The auction itself took just six minutes -- enough time for the head of the Gazpromneft delegation to leave the room to make a phone call after Baikal's opening bid, which was thought to be the minimum. When he returned and conceded, Baikal's representative claimed the auctioneer must have misheard him because he actually intended to bid the $500 million above the starting price of $8.87 billion.
After the auctioneer lowered his gavel to close the sale, however, both sides shook hands and left without speaking to the press -- Gazpromneft officials immediately and Baikal officials after several hours of paperwork.
Despite Gazprom's denial that it had anything to do with Baikal, nearly every analyst and investor reached Sunday said they believed it to be a vehicle somehow linked to the state or to Gazprom and that eventually Gazprom will control the asset. According to Itar-Tass, Baikal's registered address in Tver is the same as a subsidiary of Gazprom.
"We can assume that in the end Gazprom will be the beneficial owner -- the only other possibility is Surgut," said Eric Kraus, chief strategist at Sovlink, referring to No. 4 oil producer Surgutneftegaz. Surgut CEO Vladimir Bogdanov ran President Vladimir Putin's 2000 election campaign in the western Siberian region where the company is headquartered.
Surgut denied any links to Baikal.
Baikal may not end up with Yugansk, however. Under the rules of the auction, the winner has 14 days to come up with the cash. And if Baikal cannot come up with $7.7 billion -- the $9.4 billion minus the deposit, the government may end up with the asset, Justice Ministry official Alexander Buksmann said Sunday.
After the auction, officials refused to disclose the names of the people representing Baikal or say anything about where its funding was coming from. Acting fund chairman Petrov would only say that both participants had met all the legal requirements to take part.

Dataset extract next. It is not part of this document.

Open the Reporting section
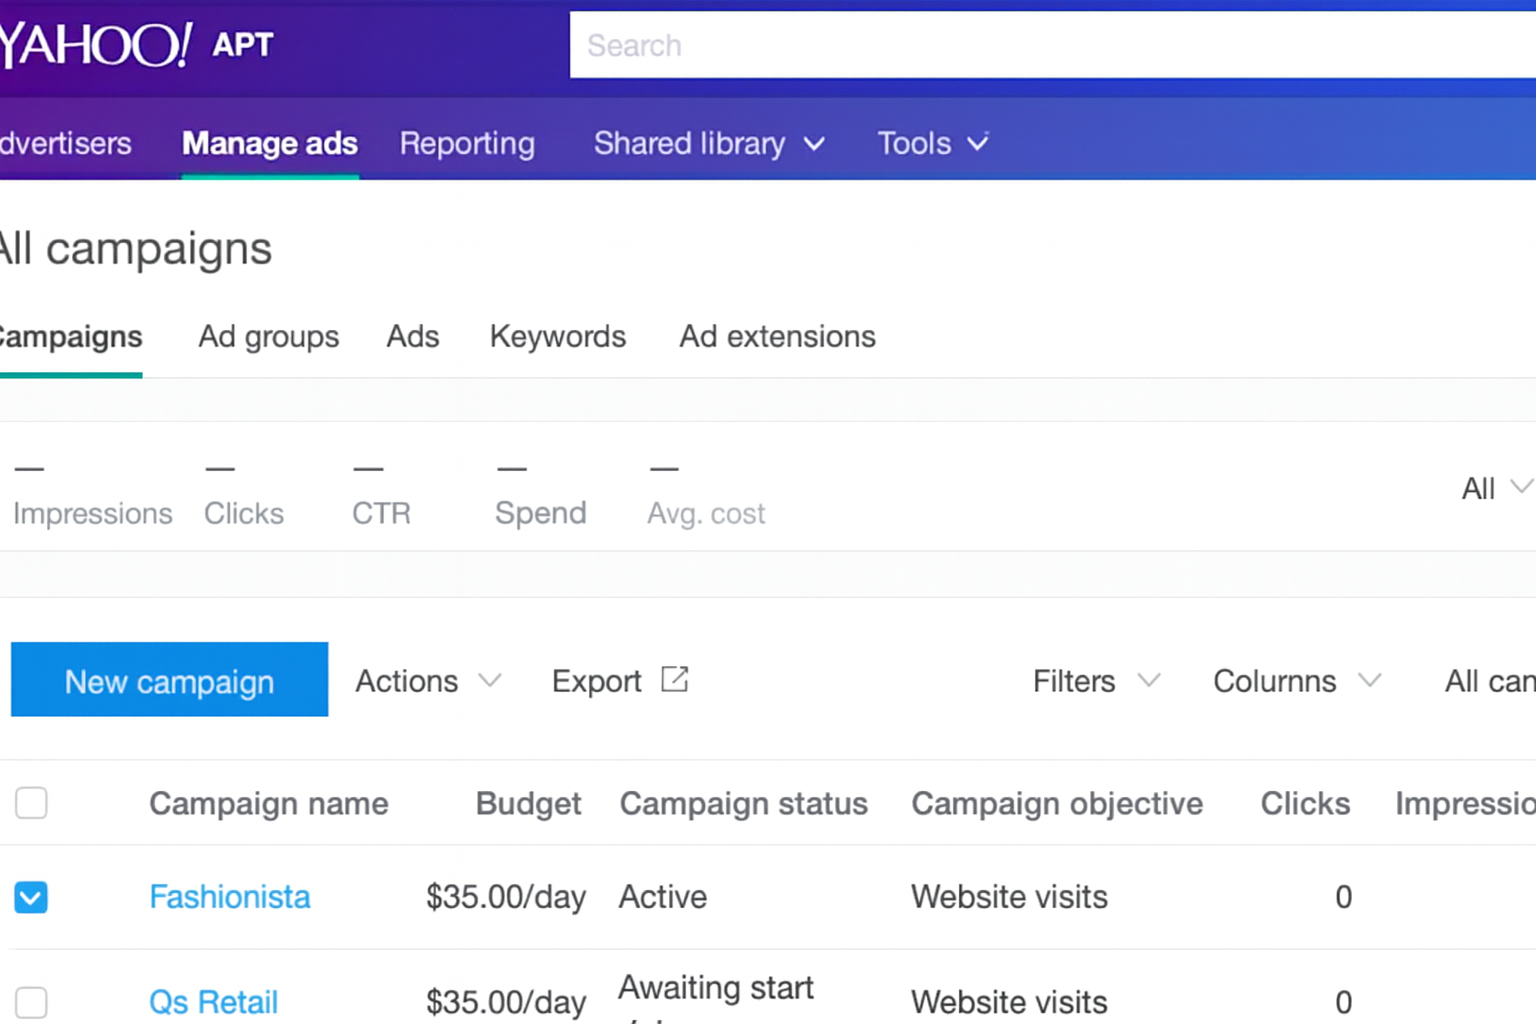Image resolution: width=1536 pixels, height=1024 pixels. [467, 143]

Alfa Bank chief strategist Chris Weafer said the lack of transparency raises new questions for investors.
"The whole situation is very unsatisfactory and far from resolved," Weafer said. "The big risk is that this has been done by a bunch of people in the Kremlin who could sell it on for a huge profit, pocketing the difference."
Weafer speculated that billionaire Roman Abramovich could be behind Baikal as part of a complicated strategy to sell his oil company Sibneft and exit Russia without incurring the Kremlin's wrath.
"Abramovich [could be] facilitating the state's acquisition of Yukos assets by taking on this role as intermediary with the intention of eventually selling the asset, perhaps with Sibneft's own assets rolled in, to Gazprom," he said.
Yukos still owns 35 percent of Sibneft despite efforts by both sides to unwind a partial merger of the two companies earlier this year.
Sibneft declined to comment on what it called "goofy rumors."
On a lighter note, in the minutes after the auction was completed, attempts to access the Internet site www.baikalfinance.com ended up on Anglo-Dutch oil giant Shell's home page. An amused Shell spokesman in Moscow said he wasn't aware of any connections between his company and the mysterious buyer of Yugansk.